When I was just a wee lad I used to visit my grandparents on occasion. Not having raised children in several decades, there weren’t too many things at their house that could entertain a little tyke like me. They had a computer with an inexplicably large number of games on it (hello, Wolfenstein 3D!) and an over-sized Checkers set with a handknit “board”, but while I was still very young I spent a good deal of my time playing with colorful alphabet refrigerator magnets. They looked like this:
Being an impressionable kid in my formative years, those letters and their respective colors latched onto my grey matter and have refused to let go. As a result, I often see written words as combinations of these colorful letters. Name a letter and I’ll tell you its color without hesitation. This condition is known as synesthesia, specifically, grapheme-color synesthesia, and the jury is still out on whether or not it can actually be acquired by playing with colored letters.
It’s interesting to see things like this; I prefer some words to other because of their color combinations. I like blue and green more than yellow and orange, so I favor words with a lot of ‘e’s more than those with numerous ‘i’s, ‘o’s, or ‘u’s. In addition, some words have a certain feel to them based solely on the letter they begin with. Sometimes this works out nicely; the word “water” looks blue at first glance.
Now, this doesn’t happen all the time.
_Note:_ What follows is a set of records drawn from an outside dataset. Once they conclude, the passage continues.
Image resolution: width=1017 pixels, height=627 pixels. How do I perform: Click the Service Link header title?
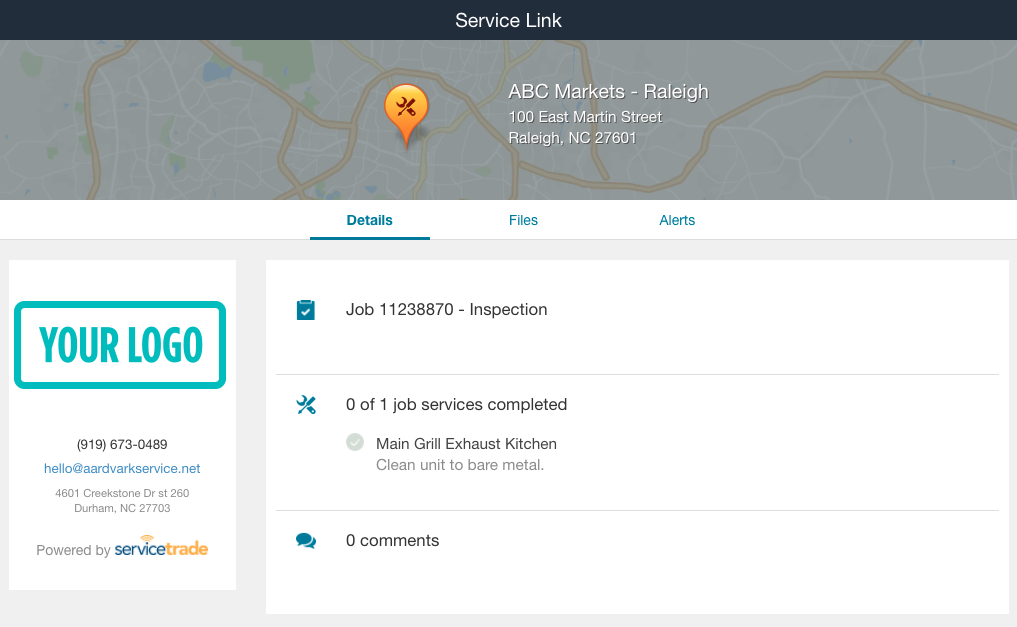[508, 20]
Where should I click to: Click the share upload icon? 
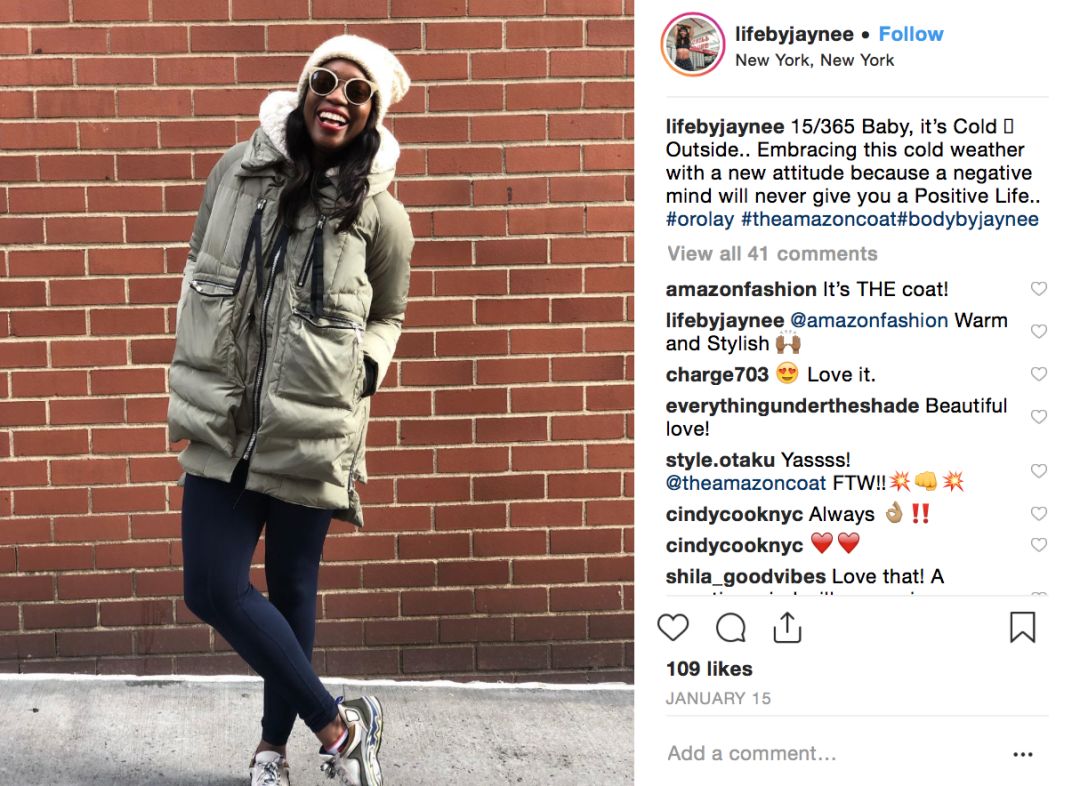coord(787,627)
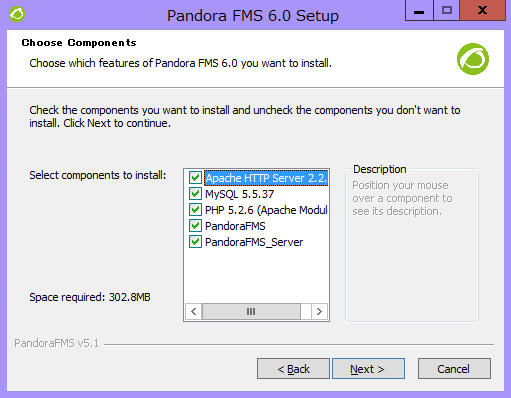Image resolution: width=511 pixels, height=398 pixels.
Task: Uncheck the PHP 5.2.6 component checkbox
Action: pos(195,210)
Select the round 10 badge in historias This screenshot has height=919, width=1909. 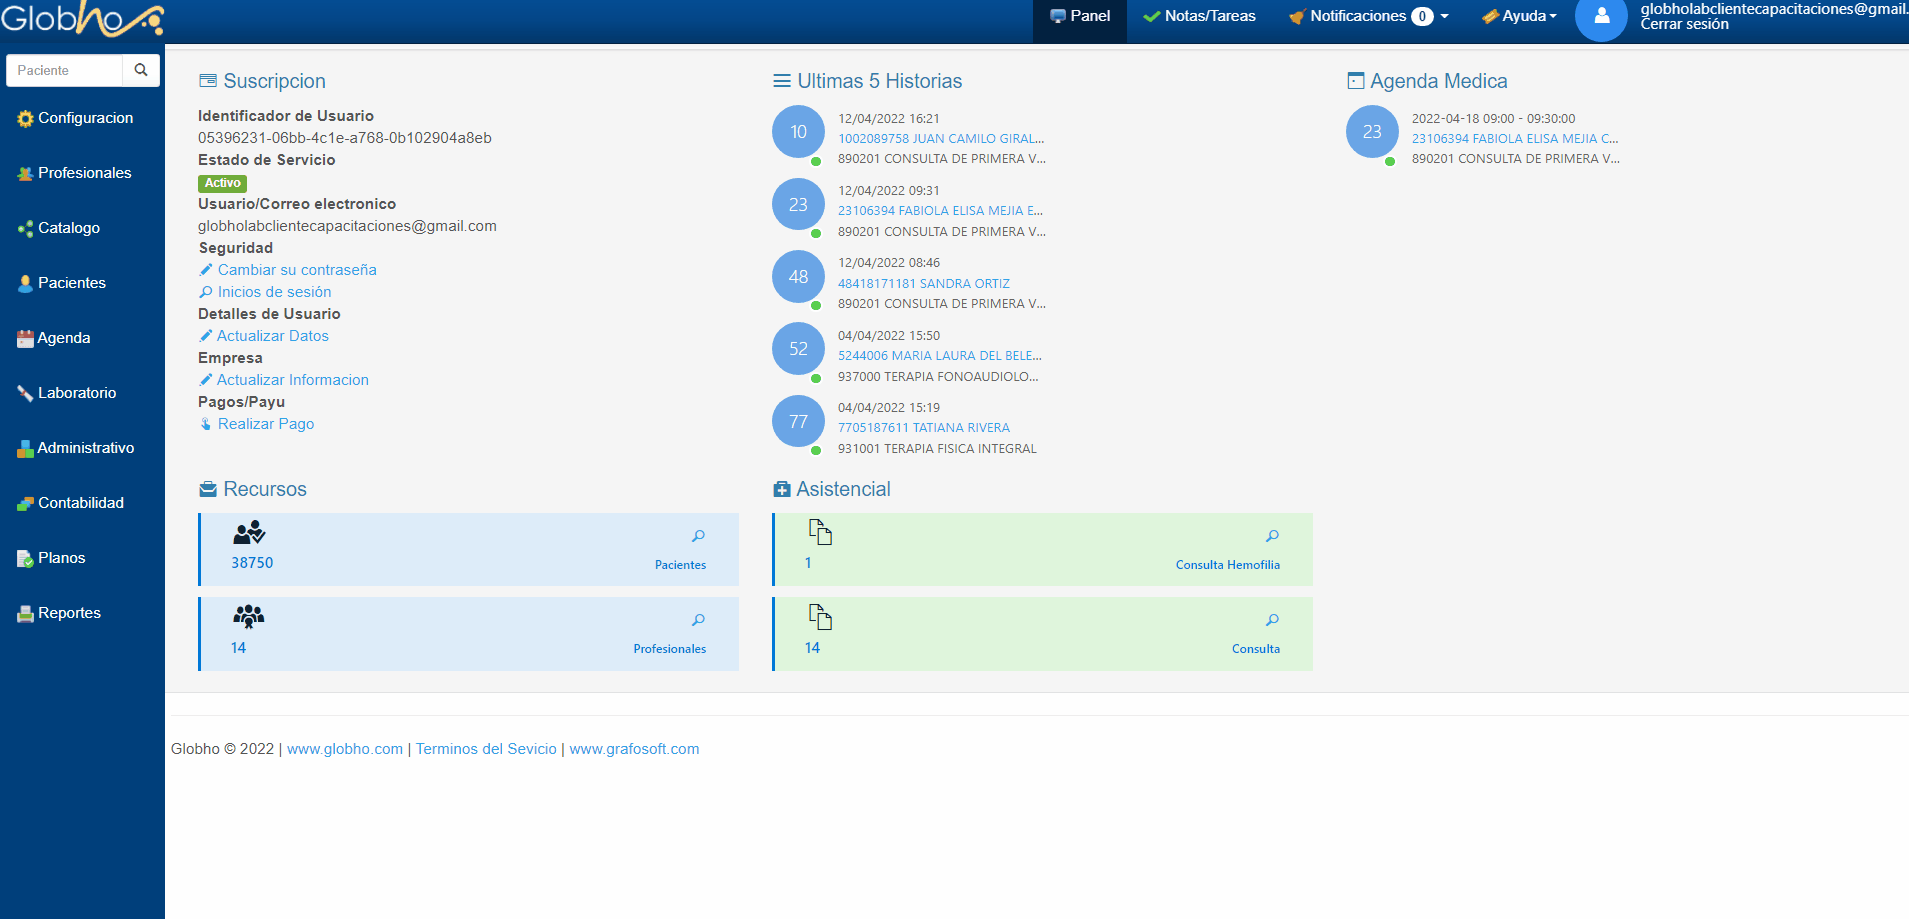point(798,132)
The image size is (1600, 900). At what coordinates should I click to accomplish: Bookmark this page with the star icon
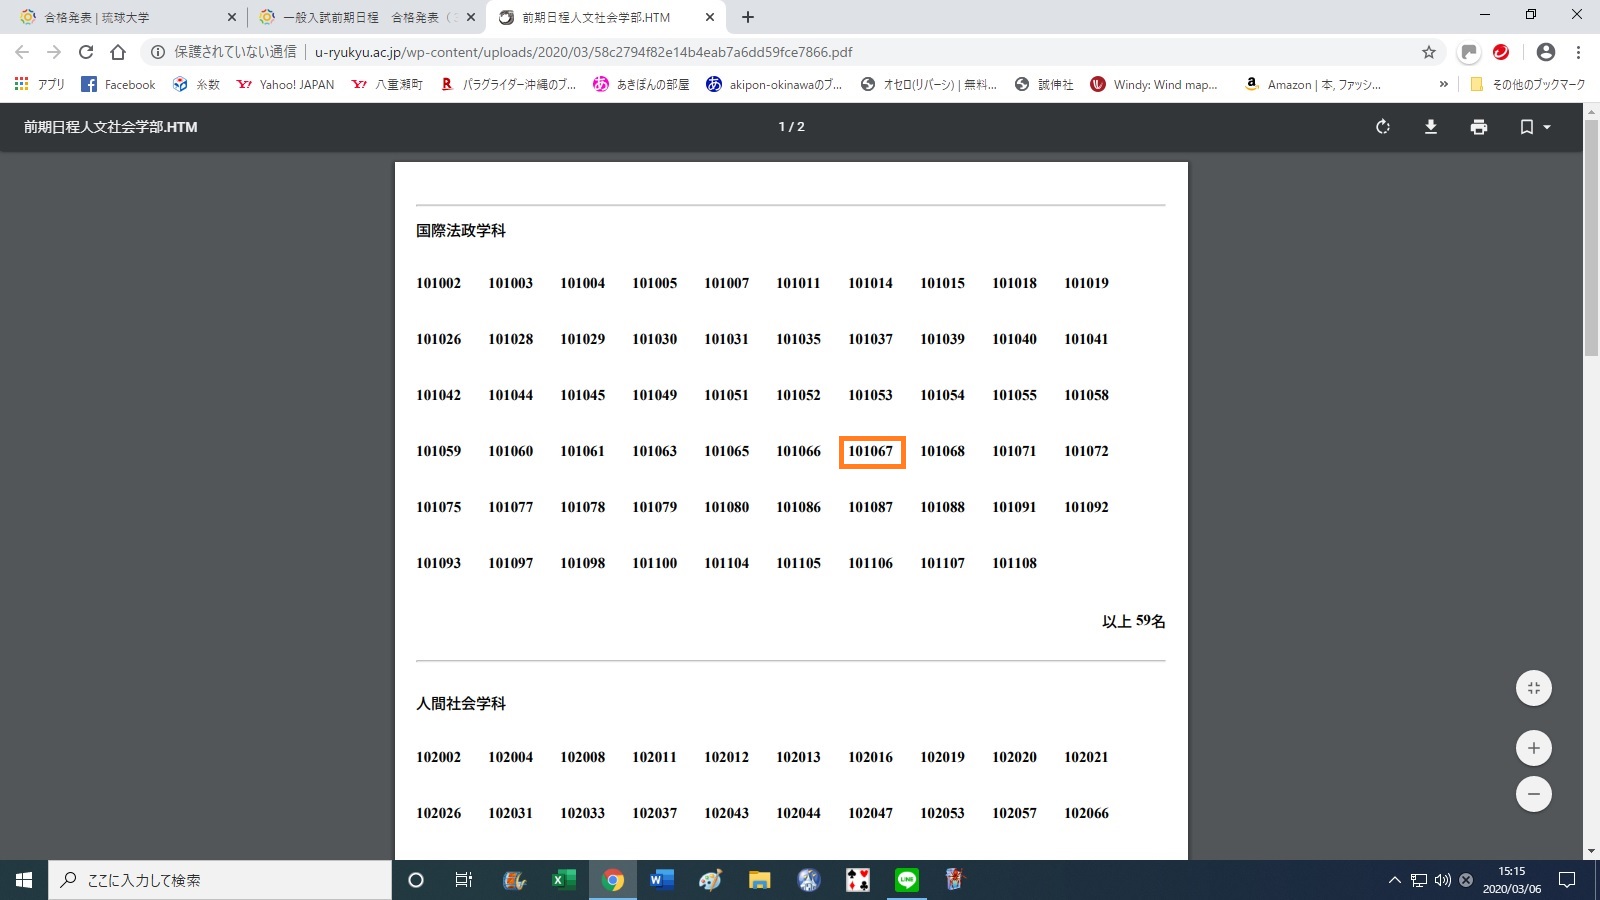coord(1429,52)
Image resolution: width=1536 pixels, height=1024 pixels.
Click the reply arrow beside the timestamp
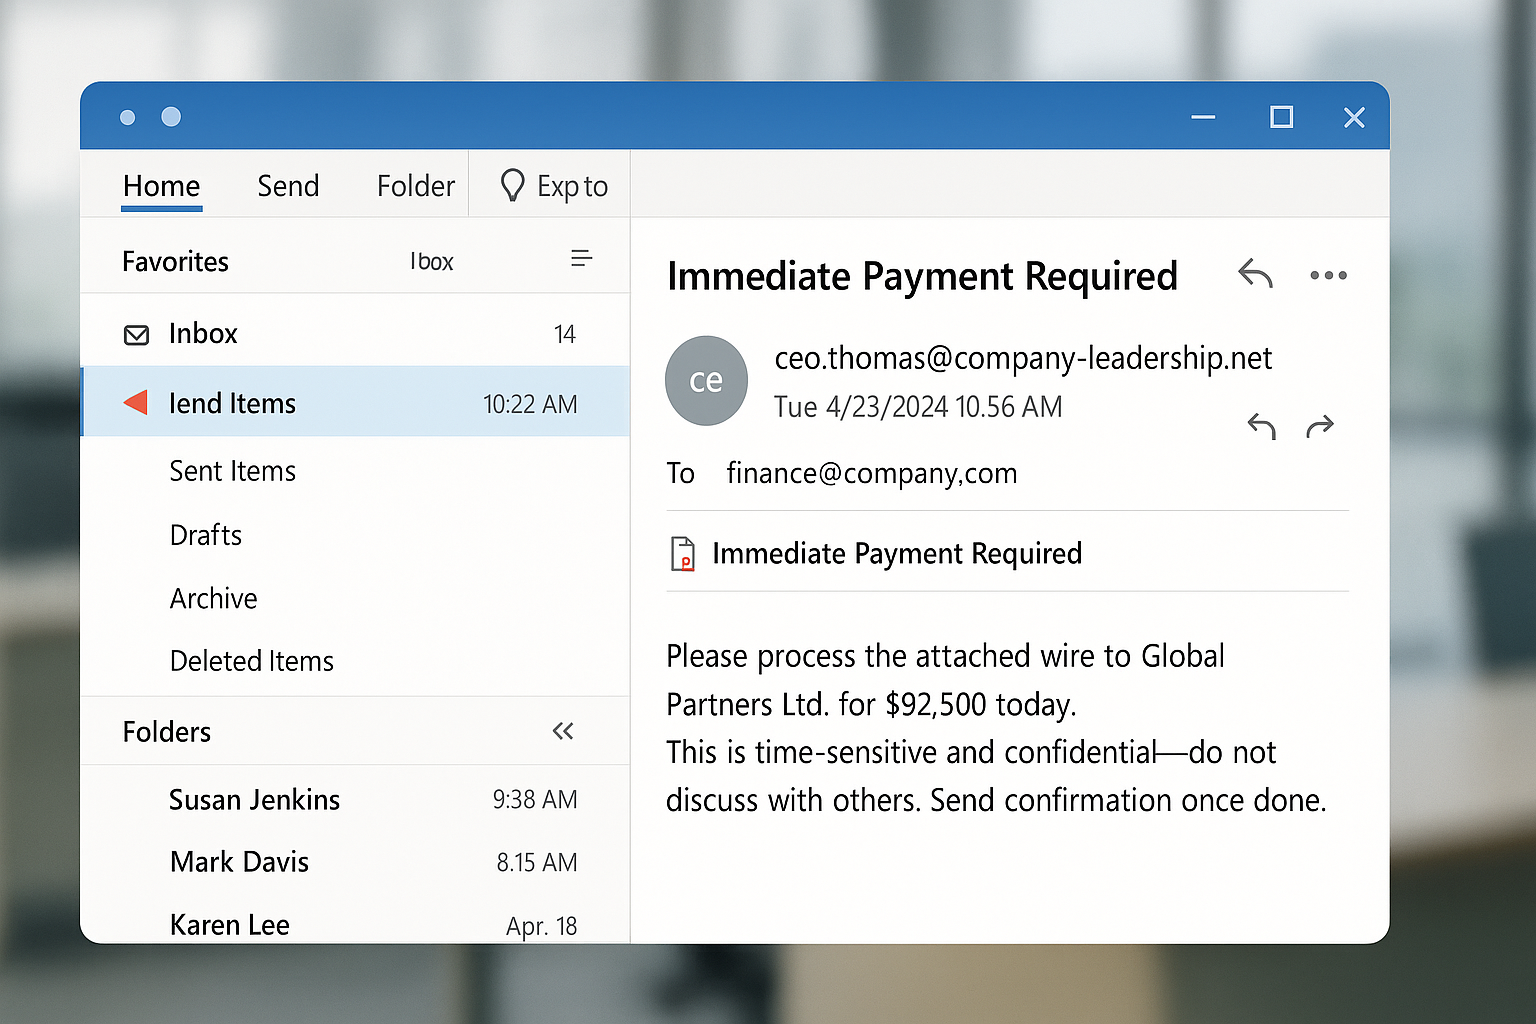[x=1260, y=425]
I usually subconsciously tune the colors out, but with a tiny amount of concentration they can soon begin to appear. For example, right now I can‘t help but see everything in these colors, an occurrence surely augmented by the fact that all of the colored letters are right up there and I can see them as I write this.
I don’t know how many other people have this quirk, but if you want to screw up your kid’s perception of written language, give them a colorful alphabet to play with. A couple hours here and there are enough to leave a lasting impact, still strong after twenty years or so.